- Work to be completed:
Every line below that carries the word "will" needs to be copied.

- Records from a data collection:
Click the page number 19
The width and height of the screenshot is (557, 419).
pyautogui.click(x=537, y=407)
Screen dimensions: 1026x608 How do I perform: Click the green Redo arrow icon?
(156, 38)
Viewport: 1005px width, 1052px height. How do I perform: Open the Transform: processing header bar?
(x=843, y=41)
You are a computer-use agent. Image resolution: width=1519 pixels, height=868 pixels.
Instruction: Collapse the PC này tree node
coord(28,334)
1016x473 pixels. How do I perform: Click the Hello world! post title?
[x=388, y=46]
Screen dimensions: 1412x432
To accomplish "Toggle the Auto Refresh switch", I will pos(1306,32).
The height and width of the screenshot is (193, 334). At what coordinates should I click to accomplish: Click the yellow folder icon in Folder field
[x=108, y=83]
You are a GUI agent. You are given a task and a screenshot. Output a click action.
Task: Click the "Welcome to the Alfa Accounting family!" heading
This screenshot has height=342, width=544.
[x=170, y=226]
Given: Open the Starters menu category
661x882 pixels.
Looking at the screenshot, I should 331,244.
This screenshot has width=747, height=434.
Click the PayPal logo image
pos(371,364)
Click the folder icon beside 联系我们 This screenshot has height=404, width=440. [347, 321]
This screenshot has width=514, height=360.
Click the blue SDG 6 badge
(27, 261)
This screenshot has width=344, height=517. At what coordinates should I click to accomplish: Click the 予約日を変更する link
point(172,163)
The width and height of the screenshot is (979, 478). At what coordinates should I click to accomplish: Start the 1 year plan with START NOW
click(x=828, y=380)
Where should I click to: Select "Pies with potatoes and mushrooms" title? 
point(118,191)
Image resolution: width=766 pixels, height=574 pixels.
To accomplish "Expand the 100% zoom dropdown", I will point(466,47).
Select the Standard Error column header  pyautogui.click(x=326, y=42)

- Result below:
To accomplish "Toggle the Auto Refresh switch", I will pos(1306,32).
To accomplish "Expand the 100% zoom dropdown", I will point(466,47).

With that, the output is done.